INSTRUCTION: Copy out the data below verbatim, starting with its first line and stopping after the line that contains "tap(1834, 743)", with both of those lines included.

───── STORED DATA ─────

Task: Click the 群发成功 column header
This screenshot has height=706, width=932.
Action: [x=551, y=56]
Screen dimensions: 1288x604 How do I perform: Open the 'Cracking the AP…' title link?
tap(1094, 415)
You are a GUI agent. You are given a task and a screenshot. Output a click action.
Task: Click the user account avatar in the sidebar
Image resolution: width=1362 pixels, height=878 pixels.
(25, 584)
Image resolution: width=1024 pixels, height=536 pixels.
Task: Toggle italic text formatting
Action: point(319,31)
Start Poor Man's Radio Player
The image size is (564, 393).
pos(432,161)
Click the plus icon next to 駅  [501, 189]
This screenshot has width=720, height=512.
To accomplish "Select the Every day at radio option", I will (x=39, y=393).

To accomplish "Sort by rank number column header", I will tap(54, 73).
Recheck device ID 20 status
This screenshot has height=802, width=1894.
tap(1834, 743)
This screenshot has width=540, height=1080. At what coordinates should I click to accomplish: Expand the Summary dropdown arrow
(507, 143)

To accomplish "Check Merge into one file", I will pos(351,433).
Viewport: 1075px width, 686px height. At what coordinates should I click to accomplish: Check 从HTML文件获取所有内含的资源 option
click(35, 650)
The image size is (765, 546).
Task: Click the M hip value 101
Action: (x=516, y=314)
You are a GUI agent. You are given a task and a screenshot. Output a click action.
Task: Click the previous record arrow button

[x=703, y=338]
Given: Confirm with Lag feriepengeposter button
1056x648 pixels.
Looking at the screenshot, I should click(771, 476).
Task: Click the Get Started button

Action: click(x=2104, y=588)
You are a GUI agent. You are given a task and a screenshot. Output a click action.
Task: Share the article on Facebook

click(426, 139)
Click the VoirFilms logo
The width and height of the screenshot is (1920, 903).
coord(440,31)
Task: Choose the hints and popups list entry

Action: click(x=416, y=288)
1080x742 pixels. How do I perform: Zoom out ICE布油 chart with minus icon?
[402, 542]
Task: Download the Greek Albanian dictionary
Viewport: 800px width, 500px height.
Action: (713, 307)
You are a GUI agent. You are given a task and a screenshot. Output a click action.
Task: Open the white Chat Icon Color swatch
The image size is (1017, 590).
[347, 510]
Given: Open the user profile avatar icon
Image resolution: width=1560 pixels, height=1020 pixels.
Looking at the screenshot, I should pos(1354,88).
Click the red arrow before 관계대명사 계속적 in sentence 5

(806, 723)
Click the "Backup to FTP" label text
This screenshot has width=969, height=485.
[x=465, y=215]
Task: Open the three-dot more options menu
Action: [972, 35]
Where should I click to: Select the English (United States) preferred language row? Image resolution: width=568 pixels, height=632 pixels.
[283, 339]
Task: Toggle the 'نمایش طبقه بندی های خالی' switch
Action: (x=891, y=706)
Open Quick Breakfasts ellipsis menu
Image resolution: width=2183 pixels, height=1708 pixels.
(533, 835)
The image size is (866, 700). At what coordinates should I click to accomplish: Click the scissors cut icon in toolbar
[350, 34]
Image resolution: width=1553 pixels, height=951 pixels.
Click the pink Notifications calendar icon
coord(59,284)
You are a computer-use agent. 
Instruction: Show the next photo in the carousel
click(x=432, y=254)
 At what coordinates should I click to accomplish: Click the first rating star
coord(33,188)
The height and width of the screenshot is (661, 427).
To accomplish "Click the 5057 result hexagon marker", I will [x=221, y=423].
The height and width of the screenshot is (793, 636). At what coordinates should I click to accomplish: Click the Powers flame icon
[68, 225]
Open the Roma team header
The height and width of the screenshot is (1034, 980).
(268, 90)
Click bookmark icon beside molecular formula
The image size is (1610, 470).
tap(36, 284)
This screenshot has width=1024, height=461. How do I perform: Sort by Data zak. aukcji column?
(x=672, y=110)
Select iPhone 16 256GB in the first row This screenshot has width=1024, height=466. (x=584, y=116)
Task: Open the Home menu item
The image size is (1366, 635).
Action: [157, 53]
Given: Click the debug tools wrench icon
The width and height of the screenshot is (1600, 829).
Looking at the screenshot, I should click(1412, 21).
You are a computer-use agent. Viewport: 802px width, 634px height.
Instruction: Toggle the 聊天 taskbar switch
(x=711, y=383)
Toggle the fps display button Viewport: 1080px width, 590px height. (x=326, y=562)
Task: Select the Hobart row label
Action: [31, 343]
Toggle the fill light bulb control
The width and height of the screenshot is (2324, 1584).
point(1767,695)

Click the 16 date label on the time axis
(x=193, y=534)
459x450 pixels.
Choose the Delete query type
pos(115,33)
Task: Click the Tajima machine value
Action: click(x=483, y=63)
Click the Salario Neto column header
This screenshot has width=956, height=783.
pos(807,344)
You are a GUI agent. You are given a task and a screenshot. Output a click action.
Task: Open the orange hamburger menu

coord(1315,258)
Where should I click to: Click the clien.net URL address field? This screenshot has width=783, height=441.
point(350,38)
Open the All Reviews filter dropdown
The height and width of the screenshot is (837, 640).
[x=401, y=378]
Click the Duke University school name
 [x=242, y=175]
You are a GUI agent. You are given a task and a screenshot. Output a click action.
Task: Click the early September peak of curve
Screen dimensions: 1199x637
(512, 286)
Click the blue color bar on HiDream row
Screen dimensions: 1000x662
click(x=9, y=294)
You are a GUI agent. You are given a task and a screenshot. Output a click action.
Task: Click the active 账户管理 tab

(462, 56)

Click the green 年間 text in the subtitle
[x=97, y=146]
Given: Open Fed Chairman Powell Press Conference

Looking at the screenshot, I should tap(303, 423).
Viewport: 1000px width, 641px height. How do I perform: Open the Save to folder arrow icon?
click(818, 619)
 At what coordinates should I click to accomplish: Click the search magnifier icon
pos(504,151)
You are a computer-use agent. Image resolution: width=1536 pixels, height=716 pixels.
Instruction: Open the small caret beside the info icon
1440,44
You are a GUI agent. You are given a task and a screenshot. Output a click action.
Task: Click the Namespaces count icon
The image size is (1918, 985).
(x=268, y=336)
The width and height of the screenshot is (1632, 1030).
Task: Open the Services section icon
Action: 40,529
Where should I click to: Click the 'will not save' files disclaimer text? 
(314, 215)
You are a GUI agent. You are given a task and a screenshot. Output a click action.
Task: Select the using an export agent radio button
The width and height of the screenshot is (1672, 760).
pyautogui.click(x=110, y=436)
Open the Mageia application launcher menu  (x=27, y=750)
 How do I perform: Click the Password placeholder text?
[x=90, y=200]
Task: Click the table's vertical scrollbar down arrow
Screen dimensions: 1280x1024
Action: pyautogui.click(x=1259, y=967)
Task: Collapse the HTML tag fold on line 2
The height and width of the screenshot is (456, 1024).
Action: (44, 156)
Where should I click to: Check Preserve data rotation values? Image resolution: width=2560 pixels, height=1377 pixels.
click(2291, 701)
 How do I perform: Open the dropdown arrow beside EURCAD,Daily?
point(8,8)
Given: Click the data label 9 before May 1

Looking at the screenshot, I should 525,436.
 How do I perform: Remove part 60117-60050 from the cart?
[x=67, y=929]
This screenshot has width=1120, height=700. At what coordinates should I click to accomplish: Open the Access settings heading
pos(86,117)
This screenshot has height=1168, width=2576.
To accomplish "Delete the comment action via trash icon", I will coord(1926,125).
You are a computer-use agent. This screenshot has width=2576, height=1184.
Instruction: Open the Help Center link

─────

RESULT BELOW:
Task: Click the 群发成功 column header
This screenshot has height=706, width=932.
Action: [x=551, y=56]
Screen dimensions: 1288x604 How do I perform: Open the 'Cracking the AP…' title link?
tap(1094, 415)
You are a GUI agent. You are given a task and a screenshot. Output a click action.
Task: Click the user account avatar in the sidebar
Image resolution: width=1362 pixels, height=878 pixels.
(25, 584)
Image resolution: width=1024 pixels, height=536 pixels.
Task: Toggle italic text formatting
Action: point(319,31)
Start Poor Man's Radio Player
The image size is (564, 393).
pos(432,161)
Click the plus icon next to 駅  [501, 189]
This screenshot has width=720, height=512.
To accomplish "Select the Every day at radio option", I will (x=39, y=393).

To accomplish "Sort by rank number column header", I will tap(54, 73).
Recheck device ID 20 status
This screenshot has height=802, width=1894.
tap(1834, 743)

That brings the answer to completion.